A participant in the active arm had felt like heatstroke before the tests at baseline and rescheduled the participation, then scarcely ingested the test food and dropped out due to dizziness in the way. Four participants, comprised of two in the active arm and two in the placebo arm, dropped out due to unknown reasons during the intervention. No cause-and-effect relationship about adverse effects was reported or suggested.

Effect of anserine treatment on the blood CRP-level

To investigate the mechanism of the anserine’s action in the brain, we tested fourteen elderly volunteers from the participants of the above-mentioned RCT for blood before and after the seven days of oral anserine supplementation. We noted a significant decrease in the blood CRP (p = 0.036, after the paired t-test). We did not observe significant differences in the level of MPO and the tau-P 181 after the anserine treatment (data not shown).

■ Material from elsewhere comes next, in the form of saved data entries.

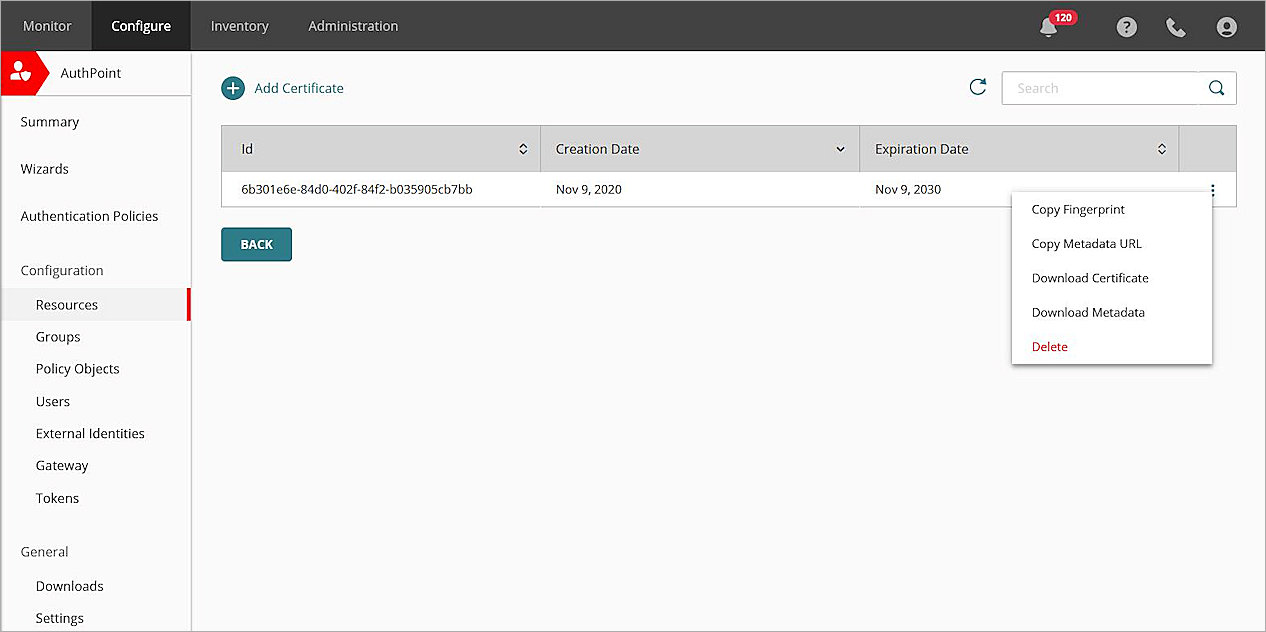Select Copy Fingerprint from the menu
Image resolution: width=1266 pixels, height=632 pixels.
pyautogui.click(x=1078, y=209)
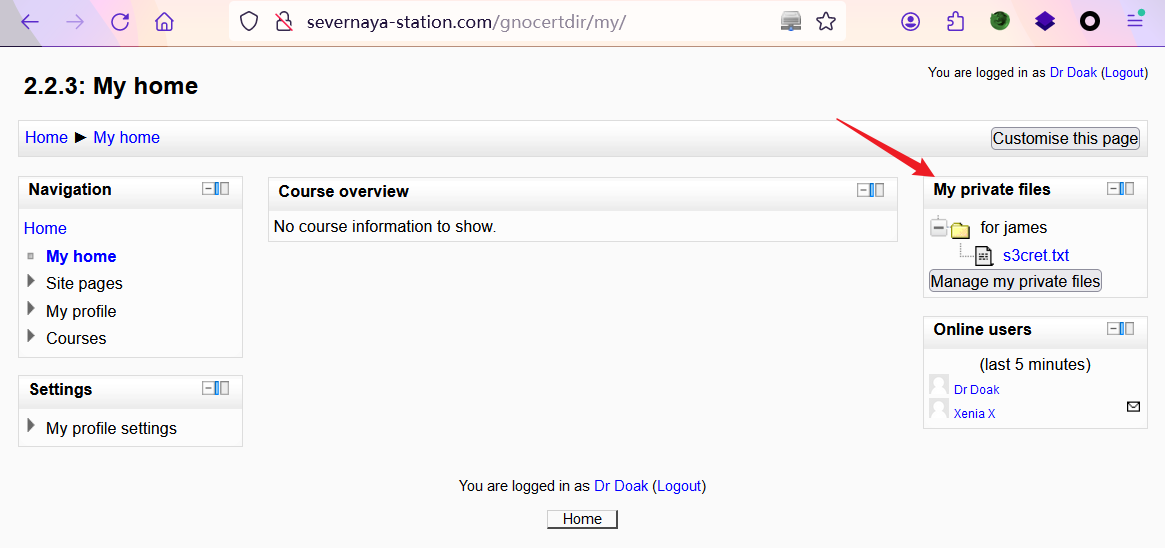
Task: Open the browser account profile icon
Action: click(910, 21)
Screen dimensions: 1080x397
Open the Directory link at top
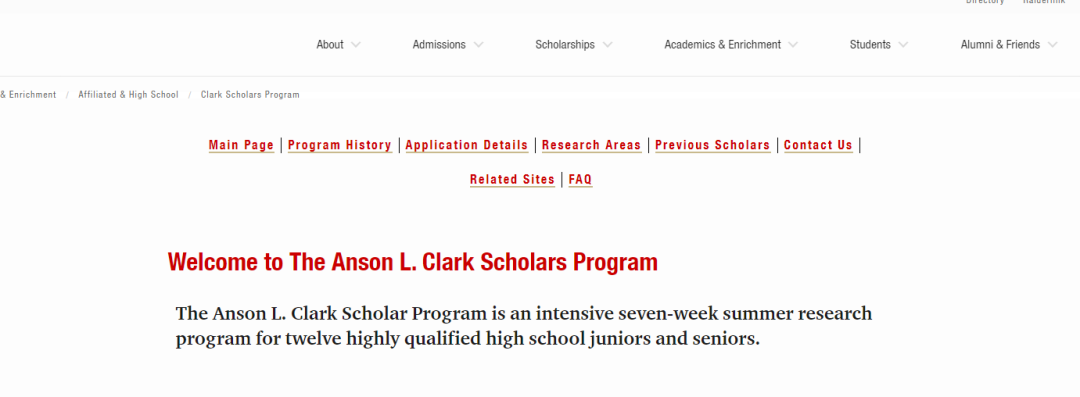985,2

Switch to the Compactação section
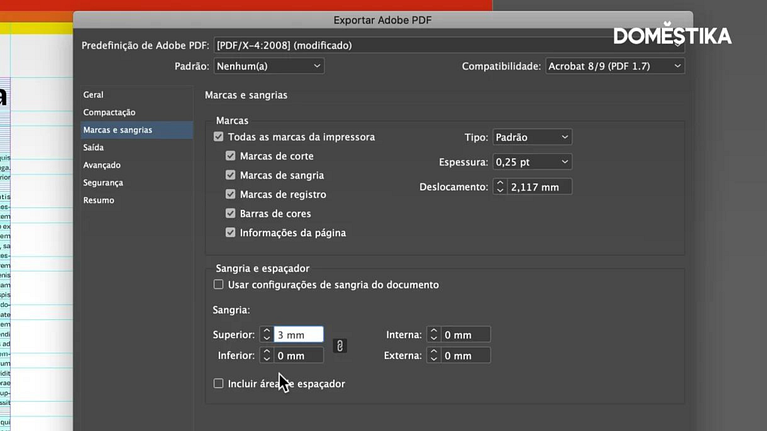[x=109, y=112]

In an independent study, elderly volunteers ingested 750 mg of anserine and 250 mg of carnosine and provided us venous blood samples. The plasma samples obtained before, 20 min, 40 min, 60 min, 80 min, and 120 min after the ingestion were tested for the anserine and carnosine levels. The maximum anserine concentration was reached between 40 and 60 minutes, and the half-life of anserine's blood concentration was shown to be about an hour (Figure 4), while the transfer of carnosine from the digestive system to the blood was not detected. We investigated the relationship between anserine's blood concentration and the change value of the serum CRP in the subjects of the anserine administration for a week (Figure 5). A significant correlation was detected between the blood anserine level and the decrease in CRP level (ΔCRP = -0.004 x (plasma anserine concentration) – 0.0665; n = 14, R2 = 0.79, p < 0.05).

The concentration of blood anserine after ingestion. Dots and bars show the average ± Standard Deviation.

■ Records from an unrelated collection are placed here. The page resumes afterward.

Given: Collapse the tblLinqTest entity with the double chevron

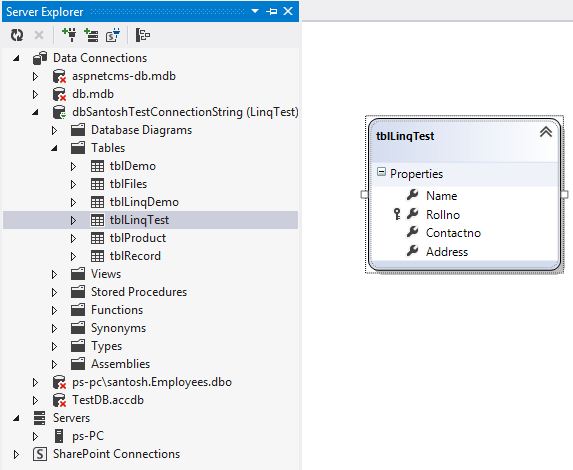Looking at the screenshot, I should point(546,132).
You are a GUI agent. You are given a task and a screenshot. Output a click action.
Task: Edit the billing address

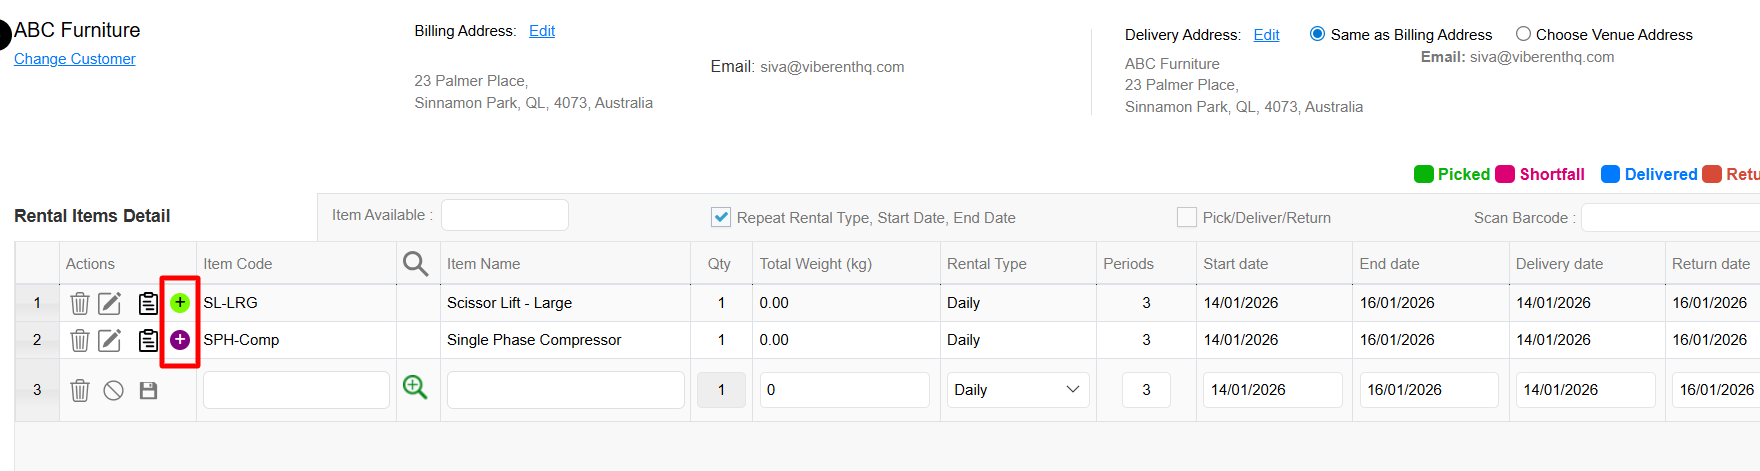[542, 31]
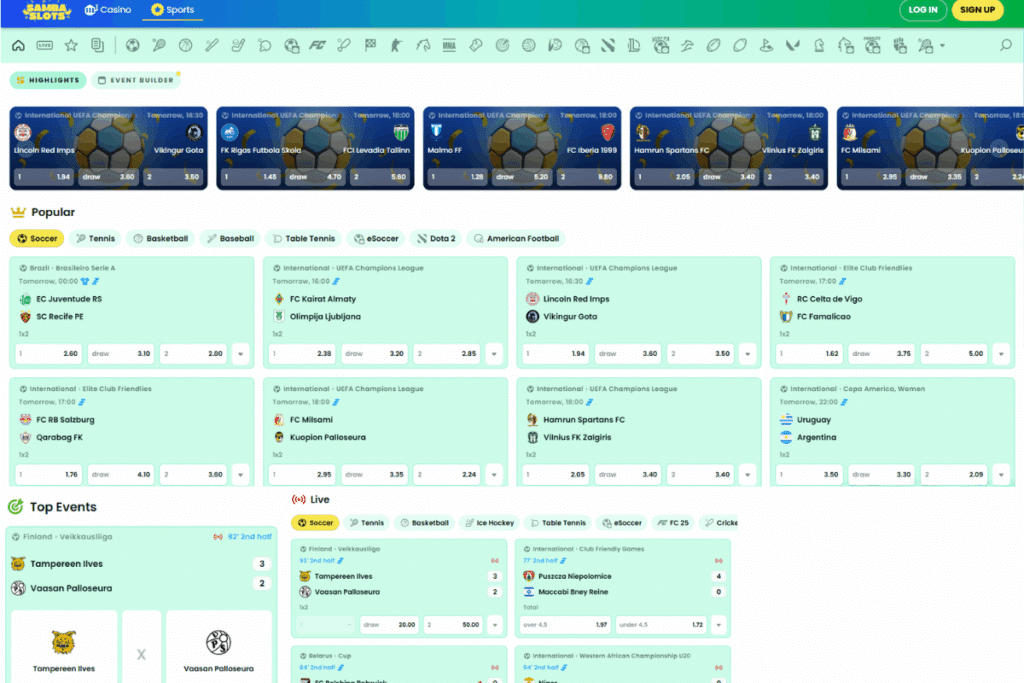Bet on draw odds 3.20 for FC Kairat Almaty
The height and width of the screenshot is (683, 1024).
point(374,353)
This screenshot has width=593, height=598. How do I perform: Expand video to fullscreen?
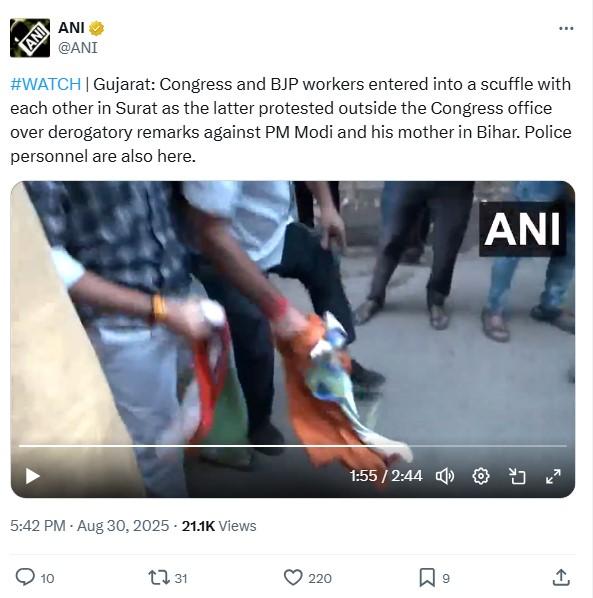[x=553, y=476]
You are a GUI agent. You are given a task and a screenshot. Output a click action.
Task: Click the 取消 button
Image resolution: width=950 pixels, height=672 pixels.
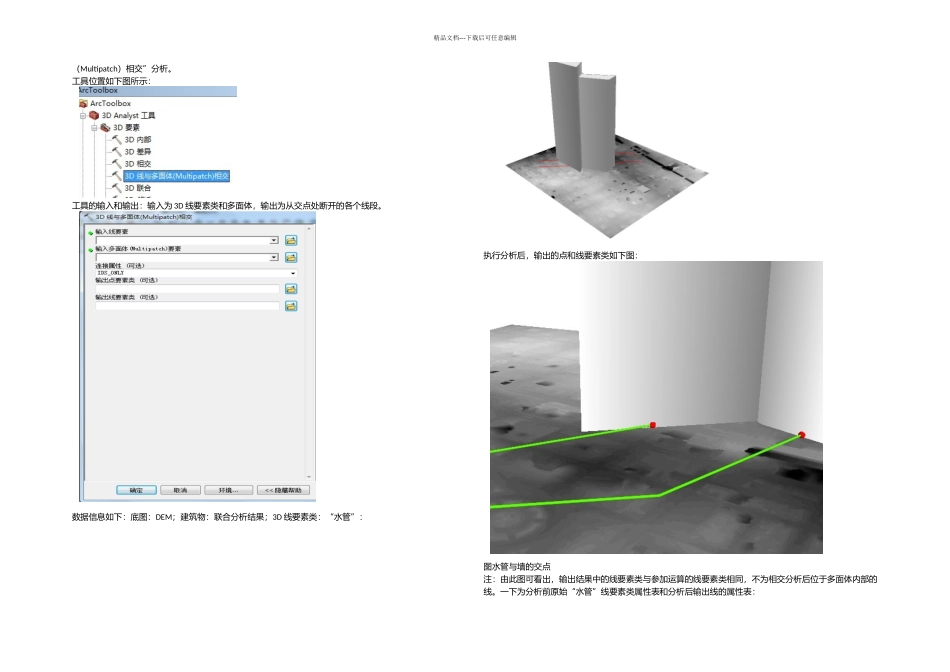click(180, 490)
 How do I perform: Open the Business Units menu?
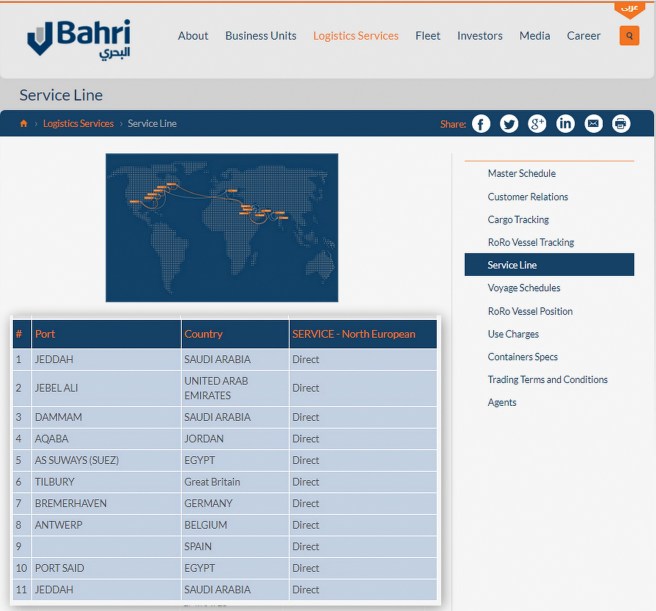pos(260,36)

Figure 4. The concentration of blood anserine after ingestion. Dots and bars show the average ± Standard Deviation.

The concentration of blood CRP (C-Reactive Protein) after the anserine treatment. Dots show the data of the individuals. Bars show the average ± Standard Deviation.

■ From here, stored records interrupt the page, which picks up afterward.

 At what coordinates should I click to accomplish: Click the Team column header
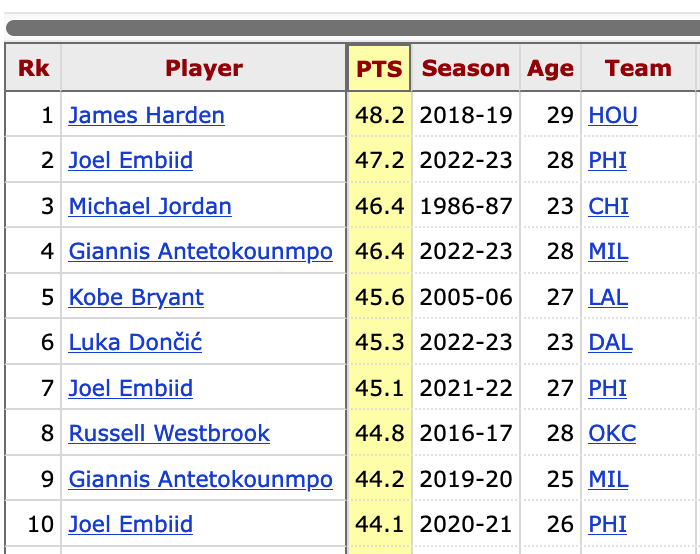tap(637, 69)
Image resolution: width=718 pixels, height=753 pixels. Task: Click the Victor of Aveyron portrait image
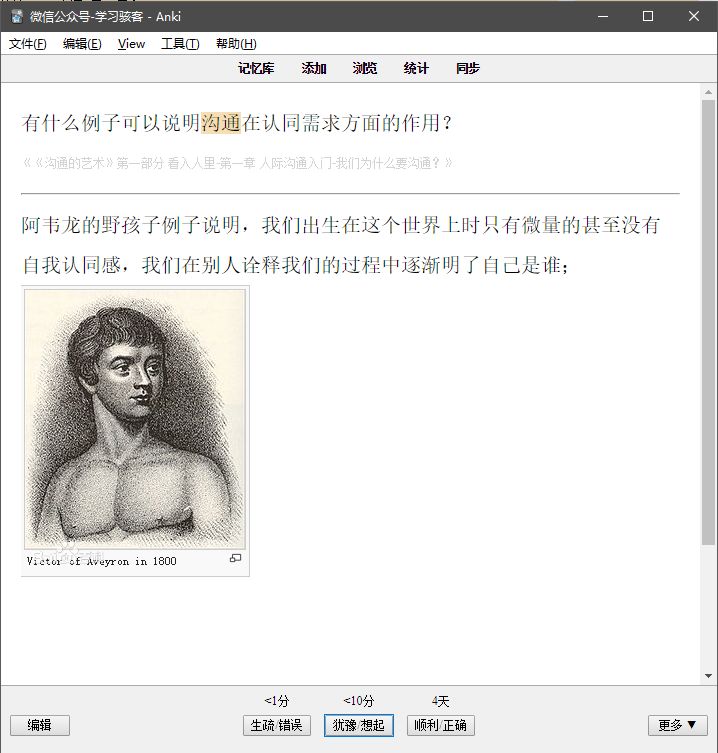(x=135, y=419)
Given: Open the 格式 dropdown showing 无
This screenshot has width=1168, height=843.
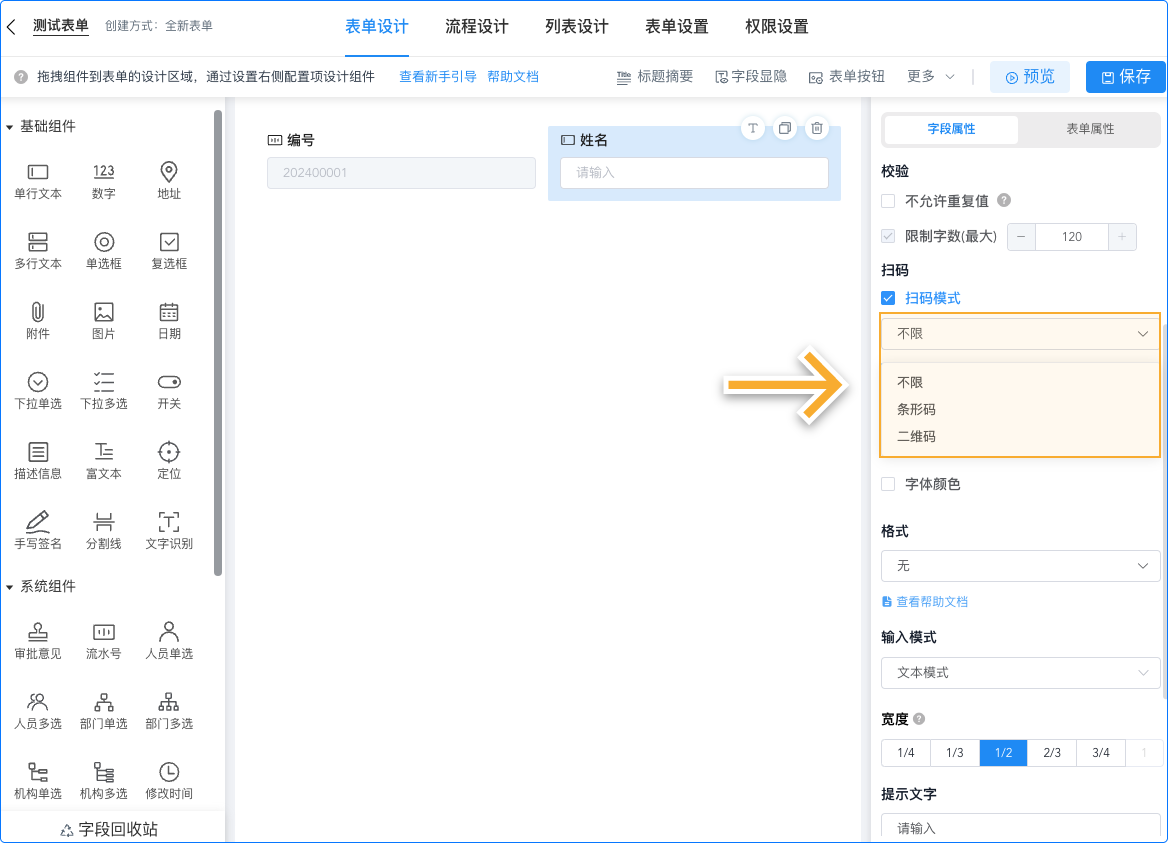Looking at the screenshot, I should click(1020, 566).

Figure 5. The concentration of blood CRP (C-Reactive Protein) after the anserine treatment. Dots show the data of the individuals. Bars show the average ± Standard Deviation.

Discussion

In the present study, we have shown for the first time that the effect of anserine, a natural HClO-scavenger, on the cognitive function in persons with MCI. Previous studies from our laboratory and others showed that anserine/carnosine supplementation at a dose of 1000 mg per day (anserine 750mg and carnosine 250mg) helps preserve cognitive function and keeps brain blood flow [2934]. In our last trial [32], MMSE was used to evaluate the effect of anserine supplementation at a dose of 750 mg per day for 12 weeks. In the present trial, a lower dose of the possible active compound, anserine, was challenged. As a result, we detected a significant improvement with anserine (500 mg/day), as the change in the MMSE scores was 1.8 ± 2.0 in the active arm, 0 ± 2.5 in the placebo arm. Besides, daily anserine intake was found to affect the benefit of anserine supplementation. Very recently, in the Hisayama cohort, Hata et al. have demonstrated an inverse correlation between the risk of dementia onset and the serum level of beta-alanine, a metabolite of anserine [37]. In line with these observations, Toh et al. have revealed that anserine's daily consumption has favorable cognitive effects, especially in the memory domain, in a meta-analysis [38]. Therefore, it can be reasonably postulated that oral anserine supplementation benefits elderly individuals with the risk of dementia.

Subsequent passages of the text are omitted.